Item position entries
= = = =

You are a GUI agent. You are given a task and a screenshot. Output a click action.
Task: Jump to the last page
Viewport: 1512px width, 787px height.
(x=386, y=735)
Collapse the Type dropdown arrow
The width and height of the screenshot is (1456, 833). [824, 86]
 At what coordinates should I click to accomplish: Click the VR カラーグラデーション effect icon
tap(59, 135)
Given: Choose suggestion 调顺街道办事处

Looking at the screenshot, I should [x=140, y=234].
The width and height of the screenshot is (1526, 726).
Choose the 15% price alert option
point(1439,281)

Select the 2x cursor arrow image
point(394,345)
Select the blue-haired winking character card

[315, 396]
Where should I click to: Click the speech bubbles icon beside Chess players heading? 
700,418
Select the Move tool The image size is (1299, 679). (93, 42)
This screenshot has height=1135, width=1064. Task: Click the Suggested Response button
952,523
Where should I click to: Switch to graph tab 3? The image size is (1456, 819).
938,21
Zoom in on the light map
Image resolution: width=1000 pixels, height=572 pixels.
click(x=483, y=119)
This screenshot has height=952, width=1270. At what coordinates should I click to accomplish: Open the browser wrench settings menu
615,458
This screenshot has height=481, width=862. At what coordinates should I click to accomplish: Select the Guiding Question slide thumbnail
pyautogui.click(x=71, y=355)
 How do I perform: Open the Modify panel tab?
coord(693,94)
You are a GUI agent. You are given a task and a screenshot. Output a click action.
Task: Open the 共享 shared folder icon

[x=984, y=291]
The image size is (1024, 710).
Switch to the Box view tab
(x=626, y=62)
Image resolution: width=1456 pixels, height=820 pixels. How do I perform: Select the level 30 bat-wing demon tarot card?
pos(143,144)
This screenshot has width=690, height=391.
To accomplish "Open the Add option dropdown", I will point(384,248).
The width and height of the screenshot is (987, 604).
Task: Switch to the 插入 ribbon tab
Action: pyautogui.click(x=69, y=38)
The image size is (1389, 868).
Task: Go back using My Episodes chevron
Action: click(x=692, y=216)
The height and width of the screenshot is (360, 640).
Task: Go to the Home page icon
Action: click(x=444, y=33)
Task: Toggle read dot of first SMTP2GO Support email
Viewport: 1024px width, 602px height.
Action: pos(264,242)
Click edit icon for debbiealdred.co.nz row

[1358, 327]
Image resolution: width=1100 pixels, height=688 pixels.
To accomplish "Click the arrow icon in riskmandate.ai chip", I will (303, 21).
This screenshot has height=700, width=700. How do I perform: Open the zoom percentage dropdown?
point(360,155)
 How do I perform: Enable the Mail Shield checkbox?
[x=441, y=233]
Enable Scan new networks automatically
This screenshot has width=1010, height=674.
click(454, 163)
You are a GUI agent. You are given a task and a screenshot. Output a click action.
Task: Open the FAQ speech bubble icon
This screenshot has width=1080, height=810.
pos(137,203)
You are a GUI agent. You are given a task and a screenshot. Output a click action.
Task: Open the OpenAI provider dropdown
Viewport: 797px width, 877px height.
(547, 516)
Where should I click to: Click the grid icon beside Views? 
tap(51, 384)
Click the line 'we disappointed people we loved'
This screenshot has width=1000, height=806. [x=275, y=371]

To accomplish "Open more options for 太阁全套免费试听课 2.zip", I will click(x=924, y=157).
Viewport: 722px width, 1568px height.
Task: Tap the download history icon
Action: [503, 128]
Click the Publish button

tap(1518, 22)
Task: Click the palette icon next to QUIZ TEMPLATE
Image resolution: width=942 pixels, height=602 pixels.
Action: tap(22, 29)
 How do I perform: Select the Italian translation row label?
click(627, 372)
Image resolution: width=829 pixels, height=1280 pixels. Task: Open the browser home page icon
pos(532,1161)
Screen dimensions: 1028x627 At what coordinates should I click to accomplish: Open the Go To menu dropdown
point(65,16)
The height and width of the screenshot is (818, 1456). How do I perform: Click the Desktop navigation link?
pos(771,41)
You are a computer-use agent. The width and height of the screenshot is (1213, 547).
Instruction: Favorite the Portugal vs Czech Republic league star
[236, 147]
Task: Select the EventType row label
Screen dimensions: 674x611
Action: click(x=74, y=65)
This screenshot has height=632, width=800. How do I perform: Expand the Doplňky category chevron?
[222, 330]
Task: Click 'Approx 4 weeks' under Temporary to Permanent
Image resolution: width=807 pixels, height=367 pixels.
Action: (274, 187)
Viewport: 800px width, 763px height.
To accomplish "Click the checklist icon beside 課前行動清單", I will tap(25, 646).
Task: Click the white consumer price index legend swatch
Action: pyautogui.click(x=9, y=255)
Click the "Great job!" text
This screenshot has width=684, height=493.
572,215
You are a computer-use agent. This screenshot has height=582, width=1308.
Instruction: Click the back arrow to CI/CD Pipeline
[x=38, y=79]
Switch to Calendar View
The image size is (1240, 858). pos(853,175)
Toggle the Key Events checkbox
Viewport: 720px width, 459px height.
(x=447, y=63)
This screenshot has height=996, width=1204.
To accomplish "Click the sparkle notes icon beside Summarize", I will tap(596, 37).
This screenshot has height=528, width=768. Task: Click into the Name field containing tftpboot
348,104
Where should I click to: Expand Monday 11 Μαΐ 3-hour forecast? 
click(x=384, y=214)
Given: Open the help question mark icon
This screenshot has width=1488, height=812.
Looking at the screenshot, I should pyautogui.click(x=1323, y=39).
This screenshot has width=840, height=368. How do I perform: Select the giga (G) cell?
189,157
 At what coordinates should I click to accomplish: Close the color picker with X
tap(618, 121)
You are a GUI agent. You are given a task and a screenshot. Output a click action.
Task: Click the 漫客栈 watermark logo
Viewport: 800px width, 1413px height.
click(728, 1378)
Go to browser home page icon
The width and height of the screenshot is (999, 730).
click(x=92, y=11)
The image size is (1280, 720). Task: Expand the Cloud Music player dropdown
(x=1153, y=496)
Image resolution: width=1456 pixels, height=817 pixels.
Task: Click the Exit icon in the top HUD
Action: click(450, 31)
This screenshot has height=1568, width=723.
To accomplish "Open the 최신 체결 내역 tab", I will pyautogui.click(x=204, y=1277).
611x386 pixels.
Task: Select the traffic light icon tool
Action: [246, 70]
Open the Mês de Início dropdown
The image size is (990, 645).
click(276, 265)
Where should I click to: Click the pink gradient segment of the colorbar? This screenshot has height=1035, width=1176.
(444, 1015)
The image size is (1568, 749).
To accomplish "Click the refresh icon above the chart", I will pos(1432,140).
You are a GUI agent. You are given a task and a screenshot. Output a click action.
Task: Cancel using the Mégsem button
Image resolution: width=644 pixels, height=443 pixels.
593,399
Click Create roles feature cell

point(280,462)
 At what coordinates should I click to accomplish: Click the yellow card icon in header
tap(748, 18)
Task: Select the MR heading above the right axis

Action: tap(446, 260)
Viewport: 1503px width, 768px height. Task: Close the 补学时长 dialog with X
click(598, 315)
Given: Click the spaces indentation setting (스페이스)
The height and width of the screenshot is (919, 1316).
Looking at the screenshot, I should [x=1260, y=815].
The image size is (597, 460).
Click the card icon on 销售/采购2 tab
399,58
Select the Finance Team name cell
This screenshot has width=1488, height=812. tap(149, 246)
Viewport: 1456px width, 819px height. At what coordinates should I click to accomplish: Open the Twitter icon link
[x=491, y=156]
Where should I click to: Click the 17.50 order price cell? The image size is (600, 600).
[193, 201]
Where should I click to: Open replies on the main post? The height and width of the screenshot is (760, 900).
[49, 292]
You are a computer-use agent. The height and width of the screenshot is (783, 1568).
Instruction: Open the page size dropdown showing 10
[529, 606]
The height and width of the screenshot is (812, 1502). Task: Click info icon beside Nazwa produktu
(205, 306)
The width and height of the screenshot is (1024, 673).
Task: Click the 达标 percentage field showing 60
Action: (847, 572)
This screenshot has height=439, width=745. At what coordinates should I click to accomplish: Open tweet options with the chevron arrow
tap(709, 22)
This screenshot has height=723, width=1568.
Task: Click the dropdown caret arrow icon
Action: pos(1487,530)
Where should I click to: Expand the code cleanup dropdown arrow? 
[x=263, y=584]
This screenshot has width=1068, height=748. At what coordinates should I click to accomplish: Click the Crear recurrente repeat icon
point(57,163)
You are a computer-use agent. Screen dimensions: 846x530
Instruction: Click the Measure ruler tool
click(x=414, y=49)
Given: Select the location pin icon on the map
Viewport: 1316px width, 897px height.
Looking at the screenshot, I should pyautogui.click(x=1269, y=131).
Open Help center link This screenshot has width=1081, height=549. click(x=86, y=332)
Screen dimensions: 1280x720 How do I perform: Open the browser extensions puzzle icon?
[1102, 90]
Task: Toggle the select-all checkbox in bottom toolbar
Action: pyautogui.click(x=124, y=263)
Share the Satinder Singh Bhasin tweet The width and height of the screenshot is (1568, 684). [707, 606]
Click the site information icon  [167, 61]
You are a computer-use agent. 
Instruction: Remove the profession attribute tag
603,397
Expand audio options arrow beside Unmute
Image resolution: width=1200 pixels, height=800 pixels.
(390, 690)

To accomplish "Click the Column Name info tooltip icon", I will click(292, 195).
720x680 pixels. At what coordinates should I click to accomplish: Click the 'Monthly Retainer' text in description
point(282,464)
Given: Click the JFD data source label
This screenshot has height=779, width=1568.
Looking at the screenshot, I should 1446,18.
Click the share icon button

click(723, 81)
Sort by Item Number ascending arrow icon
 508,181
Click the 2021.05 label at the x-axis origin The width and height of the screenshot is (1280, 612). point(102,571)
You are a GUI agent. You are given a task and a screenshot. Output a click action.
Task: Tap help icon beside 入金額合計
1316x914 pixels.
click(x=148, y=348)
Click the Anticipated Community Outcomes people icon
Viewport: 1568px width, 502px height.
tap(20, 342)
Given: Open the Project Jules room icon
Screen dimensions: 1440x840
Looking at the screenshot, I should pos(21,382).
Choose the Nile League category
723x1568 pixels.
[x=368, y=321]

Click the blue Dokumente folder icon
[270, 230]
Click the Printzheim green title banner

= = = =

How many lines in the records above contain the string "text"? Reply with the number alone.

WRITTEN ANSWER: 2